The Archives Hub
- Parent company: Jisc
- Status: Free online discovery service for UK archives
- Founded: 1998
- Country of origin: United Kingdom
- Distribution: Covers the UK and Isle of Man
- Nonfiction topics: Multi-disciplinary
- Official website: archiveshub.jisc.ac.uk

= Archives Hub =

The Archives Hub is a Jisc service, and is freely available to all. It provides a cross-search of descriptions of archives held across the United Kingdom, in over 400 institutions, including universities, colleges, specialist repositories, charities, businesses and other institutions. It includes over 1,000,000 descriptions of archive materials on all manner of subjects, which represents over 30,000 archive collections. It also describes content available through topic-based websites, often created as a result of digitisation projects.

The Hub does not hold archives. Rather, it maintains finding aids, which help researchers to locate archives, by enabling them to search across descriptions. Each description provides a direct email link to the contact details for the repository that holds the archive. It enables researchers to search and filter by various criteria including keyword, title, creator, person, organisation, subject and date in order to bring together archives held all over the country that relate to a topic. It includes images and links to digital content, and enables filtering by digital or non-digital content. Descriptions can be navigated via a table of contents and a "search within" function.

Contributors provide new and updated descriptions regularly, so the service is constantly updated with descriptions of archives that have been newly catalogued and made available for research.

The Archives Hub has supporting information for researchers, including an introductory guide. It publishes monthly features, created by contributors, on all manner of subjects, people and organisations, to showcase the variety of archival content described.

The Archives Hub has an ethos based on open access and "making the data work harder". The Hub has recently developed "micro sites", which are repository interfaces available to higher education institutions wanting their own search application for descriptions stored on the Hub. It also provides data to the Archives Portal Europe.
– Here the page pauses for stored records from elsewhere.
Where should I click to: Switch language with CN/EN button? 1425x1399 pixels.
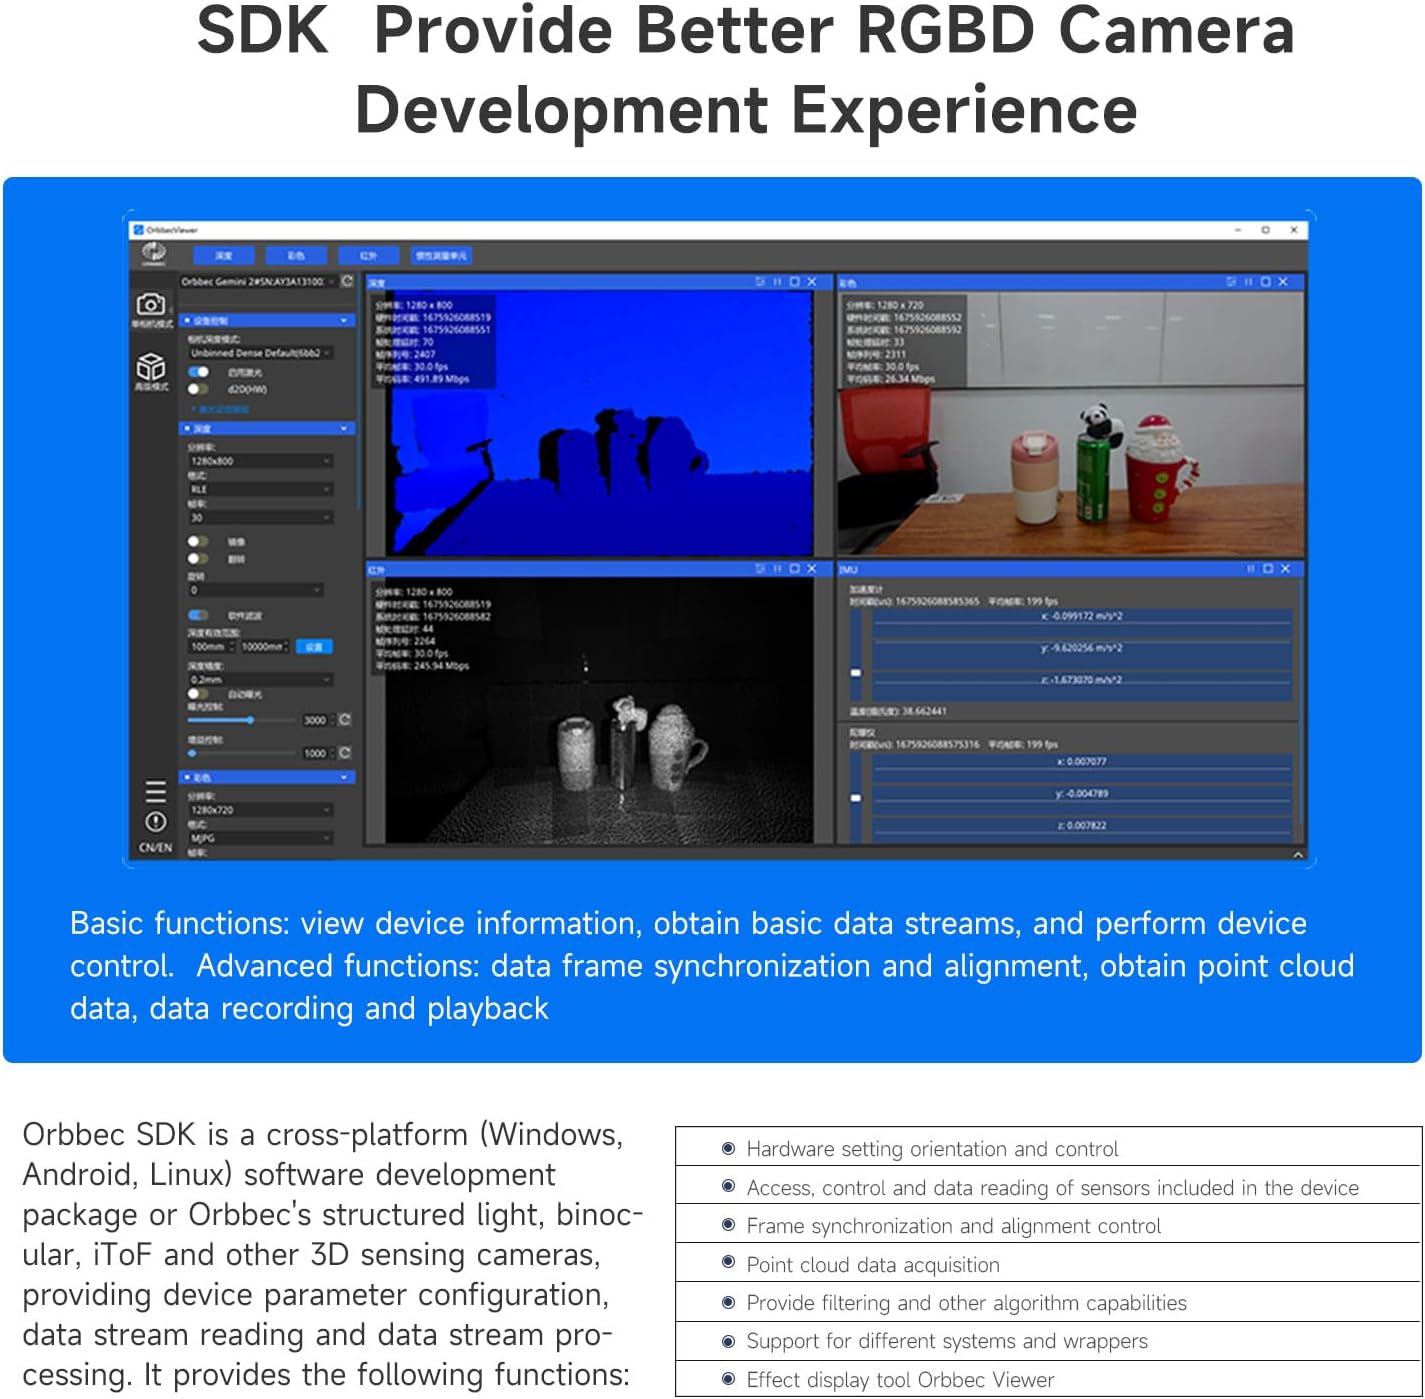pyautogui.click(x=155, y=848)
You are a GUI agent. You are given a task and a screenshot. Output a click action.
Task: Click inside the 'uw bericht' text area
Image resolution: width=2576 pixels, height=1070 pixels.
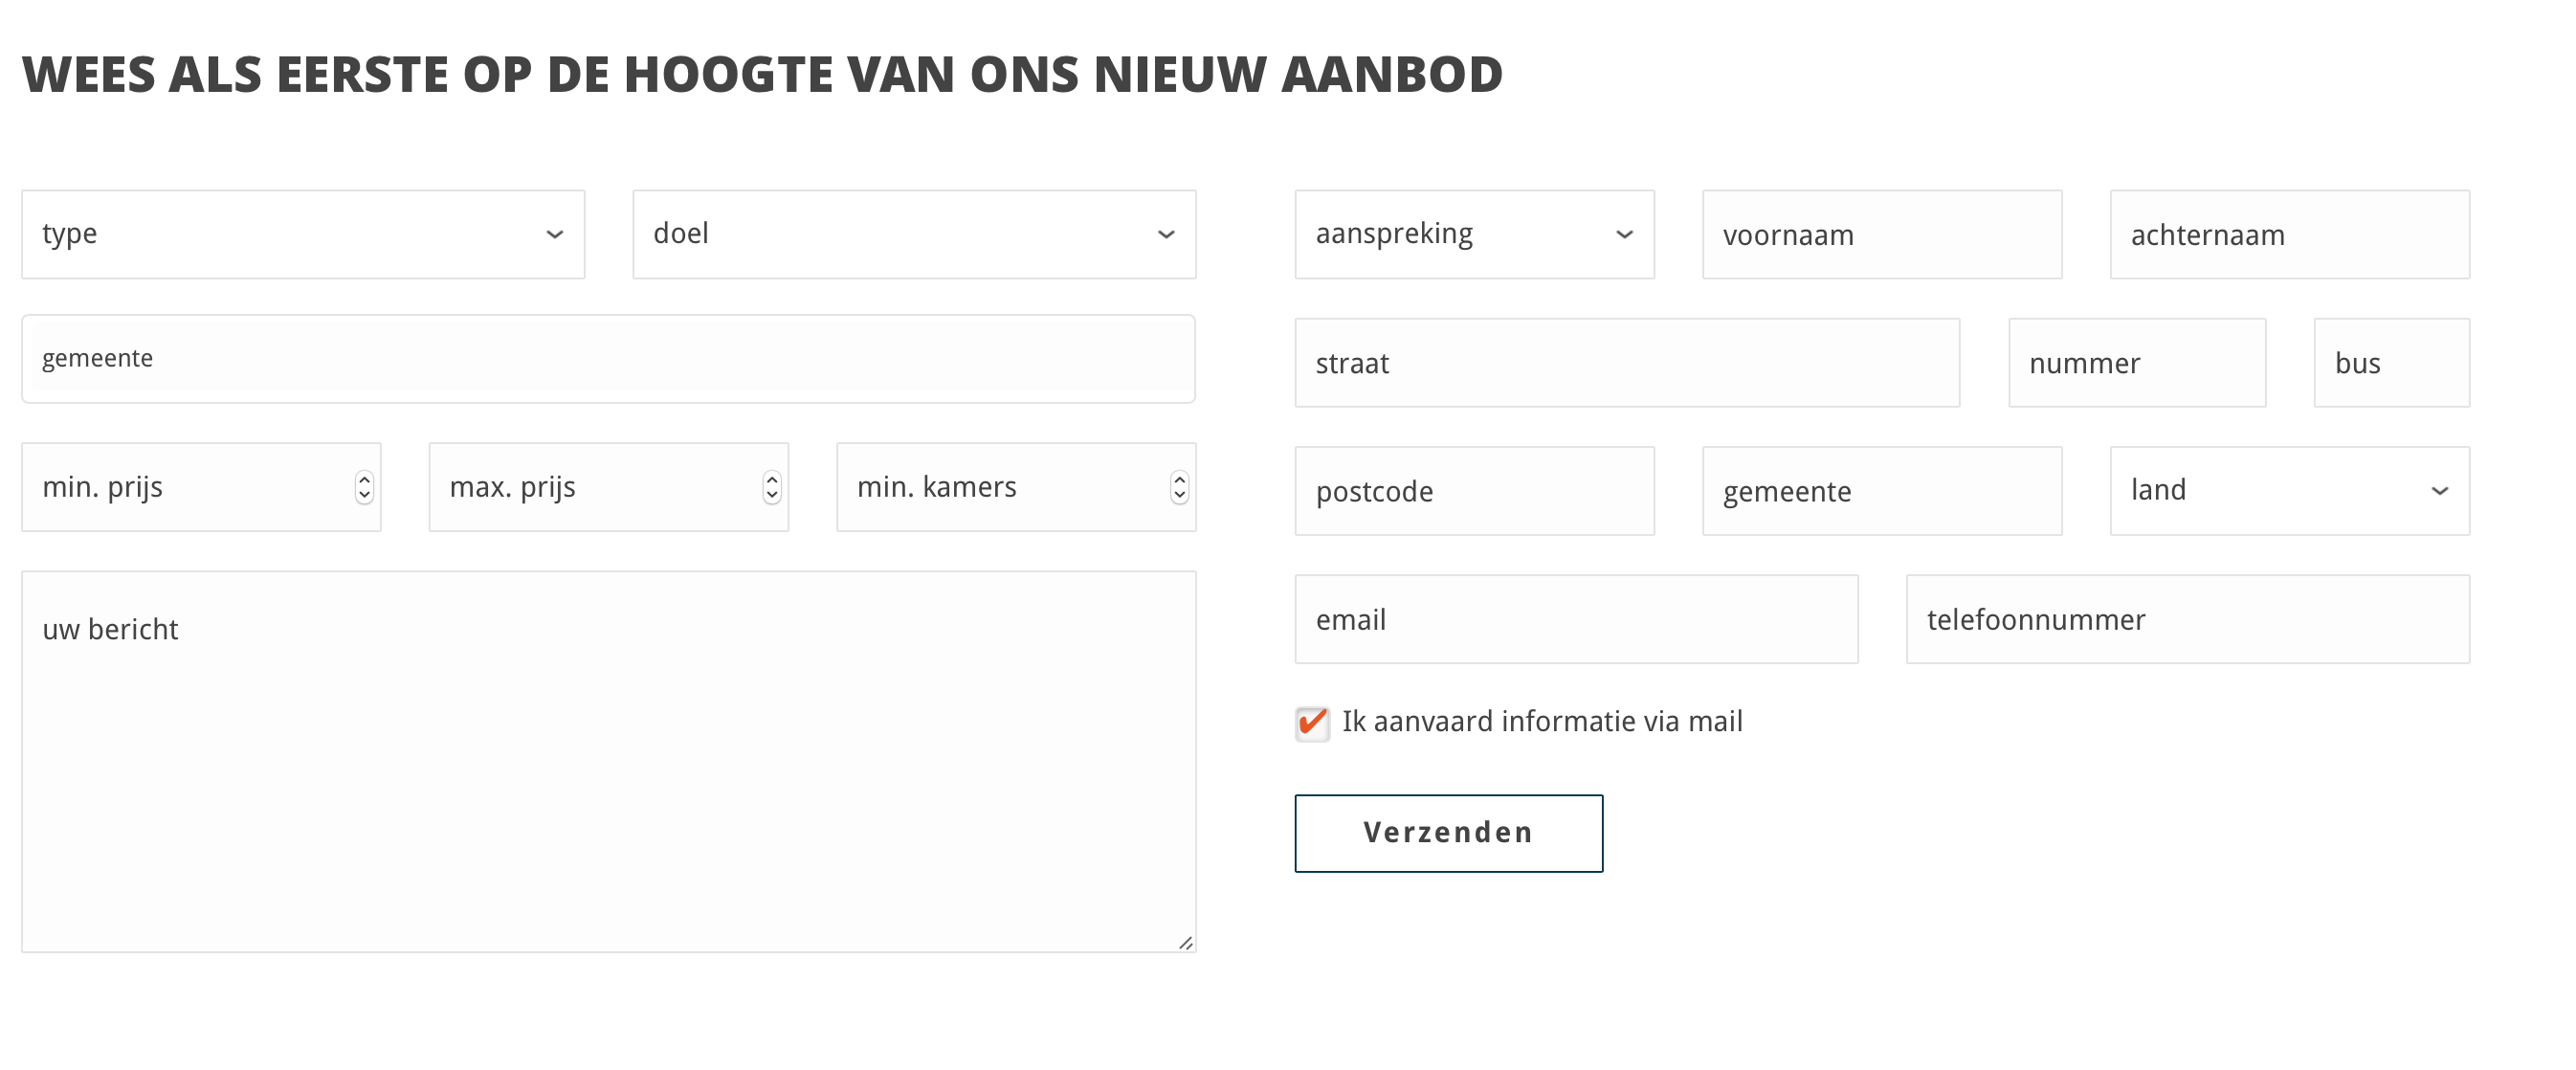(608, 761)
Descriptions on the Hub are standards-based, using ISAD(G), the international archival standard, and other standards for data such as languages, dates and index terms standards. It takes in and provides EAD (Encoded Archival Description), which is XML for archives. The site provides information for archivists and other cataloguers on online discovery, data creation, the use of standards, metadata and protocols for interoperability and to facilitate cross-searching.